To import function haha() from aaa.py in main.py

from aa.aaa import haha

import from parent

e.g. to import from parent's parent directory

import sys
sys.path.append('../')
import <your_file>

or

import sys, os
sys.path.insert(1, os.path.join(sys.path[0], '../..'))
import <your_file>

https://stackoverflow.com/questions/714063/#comment23054549_11158224

__name__

When imported, __name__ will be the module's name. When executed directly, __name__ will be __main__.

working directory

show current directory

ls

import os
os.getcwd()

change directory

cd

import os
os.chdir("<path>")

Typing

Python can be a pain in the ass work with for bigger scale code due to it being not statistically type, but you can type hint and let your linter like Pylance pick it up to imitate static typing.

Format

var_name: type_name = init_val

For example, this Go code

myStr := []string{1,2,3}

should be like this in Python

my_str: list[str] = [1, 2, 3]

For tuple, you should include the type of each slot.
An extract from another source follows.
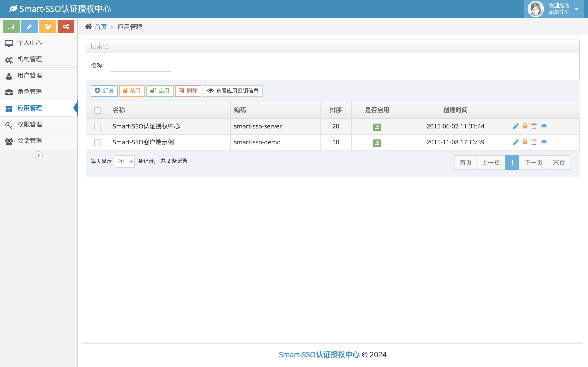Image resolution: width=588 pixels, height=367 pixels.
Task: Edit the smart-sso-server row with pencil icon
Action: 516,126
e.g. for a len = 3 (integer, float, string) tuple

my_tup: tuple[int, float, str] = (3, 1.35, "4.05")

Type hinting opencv Mat

import numpy as np
import numpy.typing
Mat = numpy.typing.NDArray[np.uint8]

Class

Inheritance

class Mom():
    def __init__(self):
        self.yes = True

class StepMom():
    def __init__(self):
        self.no = True

class Child(Mom, StepMom):
    def __init__(self):
        # run the __init__ of the parent classes
        super().__init__()
        # now it can access self.yes & self.no
        print(self.yes, self.no)

Unit testing with unittest

Basics

Suppose you want to write unit tests for your functions in main.py

main.py

def no(query: str) -> bool:
    return False

def yes(query: str) -> bool:
    return True

Put your unit tests in test_main.py

import unittest
from main import no, yes

class TestMain(unittest.TestCase):
    def test_no(self):
        mock_query = "Me das tu movil?"
        expected_ans = False
        actual_ans = no(mock_query)
        self.assertEqual(expected_ans, actual_ans)

    def test_yes(self):
        mock_query = "Are you yo mama?"
        expected_ans = True
        actual_ans = yes(mock_query)
        self.assertEqual(expected_ans, actual_ans)
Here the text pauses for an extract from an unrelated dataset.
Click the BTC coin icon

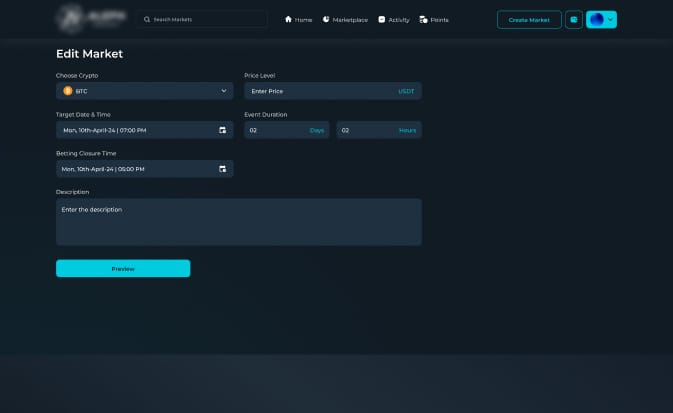point(68,91)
if __name__ == "__main__":
    unittest.main()

Now just run test_main.py, and it will tell you the result. If something's wrong, it will show you the diff.

Mock

You can easily mock a function so you don't have to actually run the function when testing your target function.

main.py

def times_two_add_one(num: int) -> int:
    res = times_two(num) + 1
    return res

test_main.py

import unittest
from unittest.mock import MagicMock
from main import *

class TestMain(unittest.TestCase):
    def test_times_two_add_one(self):
        num = 11
        times_two = MagicMock(return_value=22)
        actual = times_two_add_one(num)
        expected = 23
        self.assertEqual(expected, actual)

        # optional: ensure that the parameter passed into times_two is correct
        times_two = assert_called_with(num)
        # or
        times_two.assert_called_with(num)

If you know GoMock, this is equal to

num := 11
times_two.EXPECT(num).RETURN(22)

The great thing about MagicMock is that it does not require you to generate a separate mock file beforehand.

VsCode Extension

Use Python Test Explorer for Visual Studio Code

Coverage

You can see your test coverage stats as well as the lines covered in a web UI!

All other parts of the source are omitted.